» **REQUIREMENT**: For the listing beneath, state how many lines contain the string "axis". Give the number by itself.

» **EXTRACTED RECORDS**:
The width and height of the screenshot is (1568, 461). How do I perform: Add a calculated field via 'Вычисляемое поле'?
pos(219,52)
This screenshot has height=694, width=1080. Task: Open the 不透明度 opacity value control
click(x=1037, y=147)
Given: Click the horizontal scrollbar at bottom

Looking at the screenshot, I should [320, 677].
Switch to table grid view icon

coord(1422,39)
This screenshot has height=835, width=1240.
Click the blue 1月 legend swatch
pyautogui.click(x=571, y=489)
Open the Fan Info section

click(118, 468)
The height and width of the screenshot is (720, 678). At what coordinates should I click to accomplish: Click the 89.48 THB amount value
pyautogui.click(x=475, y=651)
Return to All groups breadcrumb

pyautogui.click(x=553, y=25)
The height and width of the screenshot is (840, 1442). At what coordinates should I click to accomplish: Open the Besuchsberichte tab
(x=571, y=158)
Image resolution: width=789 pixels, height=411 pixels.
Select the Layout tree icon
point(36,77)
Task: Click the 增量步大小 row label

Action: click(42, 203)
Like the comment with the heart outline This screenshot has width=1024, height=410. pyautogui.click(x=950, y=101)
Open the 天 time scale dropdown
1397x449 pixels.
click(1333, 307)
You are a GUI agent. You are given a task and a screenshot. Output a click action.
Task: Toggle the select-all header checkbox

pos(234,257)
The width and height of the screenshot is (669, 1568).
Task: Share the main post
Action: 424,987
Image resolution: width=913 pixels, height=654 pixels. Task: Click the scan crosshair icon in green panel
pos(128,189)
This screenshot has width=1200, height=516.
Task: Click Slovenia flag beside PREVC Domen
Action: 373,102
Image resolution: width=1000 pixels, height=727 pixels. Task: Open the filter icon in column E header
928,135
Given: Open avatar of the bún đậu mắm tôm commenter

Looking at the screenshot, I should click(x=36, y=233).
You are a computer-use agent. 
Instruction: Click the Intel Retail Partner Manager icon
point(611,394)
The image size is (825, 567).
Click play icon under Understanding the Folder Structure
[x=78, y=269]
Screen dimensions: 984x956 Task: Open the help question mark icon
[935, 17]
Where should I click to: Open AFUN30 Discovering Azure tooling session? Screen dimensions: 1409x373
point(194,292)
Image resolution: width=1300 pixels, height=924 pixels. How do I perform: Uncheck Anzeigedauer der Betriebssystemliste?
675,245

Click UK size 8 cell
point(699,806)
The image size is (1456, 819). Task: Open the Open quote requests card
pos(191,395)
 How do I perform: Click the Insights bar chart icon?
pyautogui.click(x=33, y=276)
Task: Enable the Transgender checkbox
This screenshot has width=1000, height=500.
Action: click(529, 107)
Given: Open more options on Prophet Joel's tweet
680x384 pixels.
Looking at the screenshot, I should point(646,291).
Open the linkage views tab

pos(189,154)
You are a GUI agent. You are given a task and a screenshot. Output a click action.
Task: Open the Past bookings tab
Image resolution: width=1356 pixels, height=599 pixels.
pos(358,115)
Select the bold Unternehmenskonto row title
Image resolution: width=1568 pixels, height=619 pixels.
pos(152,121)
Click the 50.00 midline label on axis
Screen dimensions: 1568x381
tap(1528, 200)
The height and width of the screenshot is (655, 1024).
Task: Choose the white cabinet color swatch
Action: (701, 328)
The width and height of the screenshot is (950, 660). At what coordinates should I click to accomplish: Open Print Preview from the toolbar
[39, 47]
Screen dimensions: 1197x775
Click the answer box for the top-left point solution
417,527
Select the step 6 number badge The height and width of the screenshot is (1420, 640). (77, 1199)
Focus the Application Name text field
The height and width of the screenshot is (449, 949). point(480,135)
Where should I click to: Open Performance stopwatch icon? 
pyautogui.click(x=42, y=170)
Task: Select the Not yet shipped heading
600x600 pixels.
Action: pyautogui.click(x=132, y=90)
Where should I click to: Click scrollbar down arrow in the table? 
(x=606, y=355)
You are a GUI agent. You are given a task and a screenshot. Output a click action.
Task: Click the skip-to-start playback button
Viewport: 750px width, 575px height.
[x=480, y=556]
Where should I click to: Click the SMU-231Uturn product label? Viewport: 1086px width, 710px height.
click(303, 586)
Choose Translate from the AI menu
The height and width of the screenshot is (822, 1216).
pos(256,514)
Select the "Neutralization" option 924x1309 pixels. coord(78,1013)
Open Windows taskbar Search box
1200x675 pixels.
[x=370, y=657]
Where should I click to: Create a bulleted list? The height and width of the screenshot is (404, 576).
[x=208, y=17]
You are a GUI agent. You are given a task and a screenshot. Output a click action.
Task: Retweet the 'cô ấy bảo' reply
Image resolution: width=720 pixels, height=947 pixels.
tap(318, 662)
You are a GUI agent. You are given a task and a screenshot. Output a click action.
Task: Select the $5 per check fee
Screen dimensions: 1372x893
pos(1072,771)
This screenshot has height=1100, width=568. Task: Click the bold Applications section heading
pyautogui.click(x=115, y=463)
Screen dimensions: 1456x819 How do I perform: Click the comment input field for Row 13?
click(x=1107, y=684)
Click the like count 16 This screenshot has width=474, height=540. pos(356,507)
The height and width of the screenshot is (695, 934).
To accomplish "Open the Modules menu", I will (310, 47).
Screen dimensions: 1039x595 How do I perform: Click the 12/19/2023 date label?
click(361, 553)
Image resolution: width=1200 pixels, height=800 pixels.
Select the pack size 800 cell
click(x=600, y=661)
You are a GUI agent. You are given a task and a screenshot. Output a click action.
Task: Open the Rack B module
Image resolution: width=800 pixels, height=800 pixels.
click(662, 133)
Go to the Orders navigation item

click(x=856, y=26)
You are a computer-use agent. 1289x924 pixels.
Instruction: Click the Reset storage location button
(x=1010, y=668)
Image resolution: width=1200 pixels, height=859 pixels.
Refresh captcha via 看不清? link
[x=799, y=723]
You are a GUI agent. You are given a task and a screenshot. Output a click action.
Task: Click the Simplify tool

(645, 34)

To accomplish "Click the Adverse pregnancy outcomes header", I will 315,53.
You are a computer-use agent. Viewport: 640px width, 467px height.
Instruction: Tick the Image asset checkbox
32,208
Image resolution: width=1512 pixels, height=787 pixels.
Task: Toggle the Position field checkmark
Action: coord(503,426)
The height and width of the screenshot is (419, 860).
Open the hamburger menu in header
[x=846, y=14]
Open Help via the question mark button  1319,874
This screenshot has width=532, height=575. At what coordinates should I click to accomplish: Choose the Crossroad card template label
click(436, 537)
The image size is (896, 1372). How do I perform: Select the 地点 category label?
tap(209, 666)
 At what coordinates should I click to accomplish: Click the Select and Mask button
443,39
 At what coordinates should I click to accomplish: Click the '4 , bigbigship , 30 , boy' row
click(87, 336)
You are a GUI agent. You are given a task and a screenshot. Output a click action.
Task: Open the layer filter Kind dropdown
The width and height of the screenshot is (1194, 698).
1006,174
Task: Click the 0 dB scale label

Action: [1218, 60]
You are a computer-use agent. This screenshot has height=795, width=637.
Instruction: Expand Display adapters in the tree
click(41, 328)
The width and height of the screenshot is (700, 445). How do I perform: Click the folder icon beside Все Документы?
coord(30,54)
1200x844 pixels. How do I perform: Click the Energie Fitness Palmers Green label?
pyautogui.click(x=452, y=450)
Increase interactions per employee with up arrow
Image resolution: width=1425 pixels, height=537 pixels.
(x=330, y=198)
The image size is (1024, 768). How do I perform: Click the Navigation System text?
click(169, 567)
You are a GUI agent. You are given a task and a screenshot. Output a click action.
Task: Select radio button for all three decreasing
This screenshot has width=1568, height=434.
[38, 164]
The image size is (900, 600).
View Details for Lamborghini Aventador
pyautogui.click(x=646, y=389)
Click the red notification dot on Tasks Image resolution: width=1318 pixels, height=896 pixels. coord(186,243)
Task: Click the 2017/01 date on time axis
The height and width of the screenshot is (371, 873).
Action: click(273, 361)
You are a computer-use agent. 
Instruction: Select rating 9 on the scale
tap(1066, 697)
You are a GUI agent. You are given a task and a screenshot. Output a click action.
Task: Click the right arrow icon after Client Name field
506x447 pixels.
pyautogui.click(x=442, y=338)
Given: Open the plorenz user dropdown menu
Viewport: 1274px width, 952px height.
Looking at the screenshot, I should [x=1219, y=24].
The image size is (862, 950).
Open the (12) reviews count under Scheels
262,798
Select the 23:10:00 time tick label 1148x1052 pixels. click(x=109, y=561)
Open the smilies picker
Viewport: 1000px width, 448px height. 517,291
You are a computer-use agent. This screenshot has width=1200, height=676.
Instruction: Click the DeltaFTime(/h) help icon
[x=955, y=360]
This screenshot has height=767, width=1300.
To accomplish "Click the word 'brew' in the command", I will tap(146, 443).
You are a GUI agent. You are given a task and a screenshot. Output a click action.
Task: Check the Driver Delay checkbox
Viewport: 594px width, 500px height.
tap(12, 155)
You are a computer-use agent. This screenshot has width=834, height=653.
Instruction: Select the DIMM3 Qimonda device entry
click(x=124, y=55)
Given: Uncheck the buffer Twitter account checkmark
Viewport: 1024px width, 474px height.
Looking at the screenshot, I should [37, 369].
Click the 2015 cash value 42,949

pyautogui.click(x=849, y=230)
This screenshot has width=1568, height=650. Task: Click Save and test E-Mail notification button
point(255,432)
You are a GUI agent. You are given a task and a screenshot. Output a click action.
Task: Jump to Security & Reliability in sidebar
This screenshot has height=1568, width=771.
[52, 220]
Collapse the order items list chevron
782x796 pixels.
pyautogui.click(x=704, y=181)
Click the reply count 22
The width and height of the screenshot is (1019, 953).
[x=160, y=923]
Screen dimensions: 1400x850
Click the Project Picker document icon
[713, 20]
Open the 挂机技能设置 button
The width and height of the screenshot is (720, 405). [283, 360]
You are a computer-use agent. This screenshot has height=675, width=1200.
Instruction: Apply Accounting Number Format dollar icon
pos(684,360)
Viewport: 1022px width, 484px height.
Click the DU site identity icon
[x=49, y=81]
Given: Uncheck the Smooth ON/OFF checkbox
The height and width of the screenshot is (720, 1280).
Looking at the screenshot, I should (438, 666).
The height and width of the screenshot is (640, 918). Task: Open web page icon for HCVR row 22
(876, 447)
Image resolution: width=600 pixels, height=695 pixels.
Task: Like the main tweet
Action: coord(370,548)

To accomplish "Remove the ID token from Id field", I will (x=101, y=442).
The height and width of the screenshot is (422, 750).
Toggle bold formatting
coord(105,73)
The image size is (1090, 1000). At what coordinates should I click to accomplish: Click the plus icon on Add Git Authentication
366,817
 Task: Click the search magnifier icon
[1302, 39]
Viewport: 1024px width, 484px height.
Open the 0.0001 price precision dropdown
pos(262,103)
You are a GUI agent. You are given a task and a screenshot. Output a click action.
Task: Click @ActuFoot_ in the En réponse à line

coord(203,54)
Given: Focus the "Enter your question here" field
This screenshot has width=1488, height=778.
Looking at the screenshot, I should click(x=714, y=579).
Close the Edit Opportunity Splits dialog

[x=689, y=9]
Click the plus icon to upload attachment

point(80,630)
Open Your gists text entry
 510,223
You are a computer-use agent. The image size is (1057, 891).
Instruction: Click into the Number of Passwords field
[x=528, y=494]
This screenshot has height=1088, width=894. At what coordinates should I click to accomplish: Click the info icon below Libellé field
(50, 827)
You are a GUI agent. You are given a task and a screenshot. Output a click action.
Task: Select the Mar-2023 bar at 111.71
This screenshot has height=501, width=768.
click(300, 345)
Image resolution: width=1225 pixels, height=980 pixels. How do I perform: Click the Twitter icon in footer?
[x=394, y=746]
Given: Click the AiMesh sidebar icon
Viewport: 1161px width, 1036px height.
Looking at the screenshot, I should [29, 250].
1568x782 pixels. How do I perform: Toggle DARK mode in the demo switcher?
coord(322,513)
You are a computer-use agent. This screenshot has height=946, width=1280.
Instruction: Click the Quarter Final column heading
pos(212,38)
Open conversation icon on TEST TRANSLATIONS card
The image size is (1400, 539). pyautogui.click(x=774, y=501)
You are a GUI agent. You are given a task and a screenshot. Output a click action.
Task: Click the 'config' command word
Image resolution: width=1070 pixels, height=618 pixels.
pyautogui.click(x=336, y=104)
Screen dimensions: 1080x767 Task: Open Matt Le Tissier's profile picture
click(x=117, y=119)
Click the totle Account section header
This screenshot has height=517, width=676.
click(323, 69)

» **SOLUTION FOR THIS EXERCISE**: 2